We went to Park Royal, a ramshackle trading estate off the A40 in west London filled with auto repair workshops, food service warehouses, Arab bakeries, and the odd smashed-up car. Down a side street, there’s a building with around a dozen satellite dishes stuck to the wall. This is LuaLua’s headquarters, according to records for its parent company, Shells for Media Productions Ltd.
The building was shuttered, and nobody answered the door. But neighbouring businesses, and the landlord, reached by phone, said the TV channel’s office was in regular use.
Last year, LuaLua put out a heartfelt tribute to Nasrallah, the Hezbollah terror leader, after he was killed by the Israelis. It said: “We promise you that we will commit your guidance and walk on your path and take your positions and work with your commandments….do not think that those who were killed in the way of Allah are dead, but that they will be given to their Lord.”

A screengrab from a 2017 LuaLua broadcast
|LUALUA TV

Charlie visited the company headquarters
|GB NEWS
It also cuts-and-pastes some statements from Iran regime bodies, such as the state media council. Mr al-Akraf, the owner, is prominent on social media, including with an an hour-long YouTube eulogy to Khomeini. We are “inspired by Khomeini’s readings,” he sings. The Iranian revolutionary leader, he writes, is “in my heart.”
Hezbollah, the Iran-linked terror group banned throughout the Western world, is another al-Akraf favourite. As he puts it, they are “God’s true promise.”

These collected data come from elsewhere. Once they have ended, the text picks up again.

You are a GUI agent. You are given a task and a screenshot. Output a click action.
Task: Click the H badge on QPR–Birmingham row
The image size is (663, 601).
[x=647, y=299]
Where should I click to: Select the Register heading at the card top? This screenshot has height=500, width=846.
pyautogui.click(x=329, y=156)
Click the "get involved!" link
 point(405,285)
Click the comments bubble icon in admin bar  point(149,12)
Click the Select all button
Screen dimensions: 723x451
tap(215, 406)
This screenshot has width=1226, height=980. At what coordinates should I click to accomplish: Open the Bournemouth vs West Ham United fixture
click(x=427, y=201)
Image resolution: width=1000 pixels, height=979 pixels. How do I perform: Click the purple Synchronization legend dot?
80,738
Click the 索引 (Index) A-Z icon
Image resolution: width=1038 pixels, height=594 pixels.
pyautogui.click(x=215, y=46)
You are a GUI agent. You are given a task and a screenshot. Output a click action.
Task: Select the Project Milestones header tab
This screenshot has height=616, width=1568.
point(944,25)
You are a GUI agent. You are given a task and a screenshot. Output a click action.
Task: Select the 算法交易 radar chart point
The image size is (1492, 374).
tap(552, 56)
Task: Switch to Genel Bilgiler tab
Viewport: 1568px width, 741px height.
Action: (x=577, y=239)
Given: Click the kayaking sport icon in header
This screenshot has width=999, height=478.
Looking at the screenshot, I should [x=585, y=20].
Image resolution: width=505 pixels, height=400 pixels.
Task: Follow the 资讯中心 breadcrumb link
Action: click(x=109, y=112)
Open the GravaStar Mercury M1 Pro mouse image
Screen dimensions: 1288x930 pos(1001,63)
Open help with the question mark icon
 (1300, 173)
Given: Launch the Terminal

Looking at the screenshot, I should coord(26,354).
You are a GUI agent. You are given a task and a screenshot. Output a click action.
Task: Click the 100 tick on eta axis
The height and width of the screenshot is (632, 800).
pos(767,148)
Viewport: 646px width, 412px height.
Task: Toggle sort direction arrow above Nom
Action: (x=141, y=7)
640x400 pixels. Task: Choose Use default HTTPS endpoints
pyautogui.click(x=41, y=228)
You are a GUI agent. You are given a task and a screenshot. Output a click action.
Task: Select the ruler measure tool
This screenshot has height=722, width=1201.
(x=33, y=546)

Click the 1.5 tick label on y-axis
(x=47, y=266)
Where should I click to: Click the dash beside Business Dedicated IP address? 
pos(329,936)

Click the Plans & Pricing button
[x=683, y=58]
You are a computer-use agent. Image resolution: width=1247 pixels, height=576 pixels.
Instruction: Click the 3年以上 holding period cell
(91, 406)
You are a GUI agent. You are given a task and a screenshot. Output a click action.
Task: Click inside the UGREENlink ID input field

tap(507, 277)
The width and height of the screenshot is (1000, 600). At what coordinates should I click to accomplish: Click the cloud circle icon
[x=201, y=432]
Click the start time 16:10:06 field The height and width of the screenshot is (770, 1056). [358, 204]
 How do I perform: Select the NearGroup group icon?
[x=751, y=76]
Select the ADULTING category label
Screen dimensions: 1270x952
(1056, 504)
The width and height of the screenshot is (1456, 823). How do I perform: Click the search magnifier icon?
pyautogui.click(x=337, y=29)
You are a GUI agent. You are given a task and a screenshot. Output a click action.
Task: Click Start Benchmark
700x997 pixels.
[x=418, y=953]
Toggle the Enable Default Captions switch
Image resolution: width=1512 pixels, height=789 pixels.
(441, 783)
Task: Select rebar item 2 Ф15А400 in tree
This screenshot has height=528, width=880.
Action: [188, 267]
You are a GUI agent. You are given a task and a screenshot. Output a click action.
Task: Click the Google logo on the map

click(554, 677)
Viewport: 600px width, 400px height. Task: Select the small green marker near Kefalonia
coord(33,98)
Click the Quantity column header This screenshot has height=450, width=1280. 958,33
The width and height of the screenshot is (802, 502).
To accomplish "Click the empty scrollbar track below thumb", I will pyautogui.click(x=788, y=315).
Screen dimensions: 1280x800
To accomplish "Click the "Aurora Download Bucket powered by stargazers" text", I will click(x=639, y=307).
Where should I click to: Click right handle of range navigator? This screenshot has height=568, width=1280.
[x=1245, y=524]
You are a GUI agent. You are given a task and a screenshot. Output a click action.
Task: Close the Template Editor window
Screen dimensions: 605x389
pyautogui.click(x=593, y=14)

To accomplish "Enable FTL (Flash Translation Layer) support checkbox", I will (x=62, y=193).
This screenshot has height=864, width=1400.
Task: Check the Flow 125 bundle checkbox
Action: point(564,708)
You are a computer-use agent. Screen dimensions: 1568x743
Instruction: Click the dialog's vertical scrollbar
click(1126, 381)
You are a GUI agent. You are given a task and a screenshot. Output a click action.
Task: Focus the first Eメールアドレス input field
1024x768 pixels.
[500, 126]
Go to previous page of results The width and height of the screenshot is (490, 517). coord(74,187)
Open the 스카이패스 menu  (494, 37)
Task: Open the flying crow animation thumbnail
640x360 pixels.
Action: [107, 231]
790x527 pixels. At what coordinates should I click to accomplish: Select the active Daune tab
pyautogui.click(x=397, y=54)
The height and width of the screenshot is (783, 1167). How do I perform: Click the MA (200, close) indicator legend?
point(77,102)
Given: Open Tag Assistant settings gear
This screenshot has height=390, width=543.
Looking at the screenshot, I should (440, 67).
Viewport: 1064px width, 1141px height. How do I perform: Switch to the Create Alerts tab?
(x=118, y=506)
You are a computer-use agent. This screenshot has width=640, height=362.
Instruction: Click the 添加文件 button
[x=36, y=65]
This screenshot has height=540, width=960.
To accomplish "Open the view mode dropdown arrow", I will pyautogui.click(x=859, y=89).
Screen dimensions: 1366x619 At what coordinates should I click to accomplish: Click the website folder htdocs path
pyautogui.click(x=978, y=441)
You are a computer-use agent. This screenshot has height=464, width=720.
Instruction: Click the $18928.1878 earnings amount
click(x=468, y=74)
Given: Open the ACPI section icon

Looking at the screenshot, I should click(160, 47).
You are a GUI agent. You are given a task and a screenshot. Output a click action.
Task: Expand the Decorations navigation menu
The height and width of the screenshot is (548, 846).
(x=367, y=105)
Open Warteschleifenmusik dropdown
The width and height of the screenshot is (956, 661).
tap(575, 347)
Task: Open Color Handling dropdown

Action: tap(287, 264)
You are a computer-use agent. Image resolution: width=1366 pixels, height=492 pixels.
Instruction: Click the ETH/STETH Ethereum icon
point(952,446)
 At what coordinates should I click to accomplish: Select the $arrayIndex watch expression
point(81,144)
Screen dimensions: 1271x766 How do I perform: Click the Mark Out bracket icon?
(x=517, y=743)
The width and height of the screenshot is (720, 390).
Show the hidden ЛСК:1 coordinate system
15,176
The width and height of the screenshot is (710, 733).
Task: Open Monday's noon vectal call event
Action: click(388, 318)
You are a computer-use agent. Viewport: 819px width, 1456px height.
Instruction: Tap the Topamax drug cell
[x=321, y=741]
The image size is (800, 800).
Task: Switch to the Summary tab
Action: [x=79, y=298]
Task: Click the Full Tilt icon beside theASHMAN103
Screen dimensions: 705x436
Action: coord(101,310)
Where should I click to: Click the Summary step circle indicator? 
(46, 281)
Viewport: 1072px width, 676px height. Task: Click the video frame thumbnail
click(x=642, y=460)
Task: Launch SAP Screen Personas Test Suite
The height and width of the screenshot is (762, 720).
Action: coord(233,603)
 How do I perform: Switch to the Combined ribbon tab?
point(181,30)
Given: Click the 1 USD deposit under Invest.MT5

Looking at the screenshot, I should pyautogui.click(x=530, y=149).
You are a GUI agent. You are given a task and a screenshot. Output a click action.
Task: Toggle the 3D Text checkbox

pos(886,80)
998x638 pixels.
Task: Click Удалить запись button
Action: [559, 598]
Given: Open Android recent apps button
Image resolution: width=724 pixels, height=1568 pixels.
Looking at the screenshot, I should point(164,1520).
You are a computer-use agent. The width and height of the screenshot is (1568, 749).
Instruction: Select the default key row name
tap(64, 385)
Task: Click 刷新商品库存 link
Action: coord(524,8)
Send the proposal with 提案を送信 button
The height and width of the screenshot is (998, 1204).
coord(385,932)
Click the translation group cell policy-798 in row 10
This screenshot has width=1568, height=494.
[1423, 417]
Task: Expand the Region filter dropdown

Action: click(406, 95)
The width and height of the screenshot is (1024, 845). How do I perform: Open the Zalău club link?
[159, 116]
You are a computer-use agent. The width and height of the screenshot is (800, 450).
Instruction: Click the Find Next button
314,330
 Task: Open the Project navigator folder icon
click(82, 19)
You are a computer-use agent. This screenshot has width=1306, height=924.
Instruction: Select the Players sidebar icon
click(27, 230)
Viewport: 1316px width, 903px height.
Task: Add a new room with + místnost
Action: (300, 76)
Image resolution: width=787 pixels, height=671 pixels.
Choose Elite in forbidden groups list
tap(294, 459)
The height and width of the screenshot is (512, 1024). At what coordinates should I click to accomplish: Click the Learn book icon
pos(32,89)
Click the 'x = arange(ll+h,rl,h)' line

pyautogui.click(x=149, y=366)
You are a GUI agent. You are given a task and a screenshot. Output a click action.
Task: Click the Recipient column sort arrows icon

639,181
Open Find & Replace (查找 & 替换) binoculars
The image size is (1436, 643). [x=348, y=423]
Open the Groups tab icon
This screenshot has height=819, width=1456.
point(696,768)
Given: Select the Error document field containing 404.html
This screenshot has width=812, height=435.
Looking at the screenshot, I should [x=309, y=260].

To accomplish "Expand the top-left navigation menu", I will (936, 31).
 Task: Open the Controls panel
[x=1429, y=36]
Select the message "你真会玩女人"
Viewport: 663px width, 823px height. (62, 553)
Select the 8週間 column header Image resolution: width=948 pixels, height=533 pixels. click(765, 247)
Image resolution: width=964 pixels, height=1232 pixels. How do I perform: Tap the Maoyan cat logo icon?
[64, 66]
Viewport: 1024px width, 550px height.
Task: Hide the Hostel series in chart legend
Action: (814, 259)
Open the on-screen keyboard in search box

Britain faces what the government’s independent counter-terror adviser, Jonathan Hall KC, calls an “extraordinary” threat from Iran. That danger appears to be escalating. The twenty “potentially lethal” plots tracked by MI5 in the last year follow at least 15 attempts over the preceding three years by Iranian agents to kidnap or kill people in Britain. For its part, Iran calls Britain its “most treacherous” enemy.
But this grave risk doesn't seem to have got through to all parts of the British state.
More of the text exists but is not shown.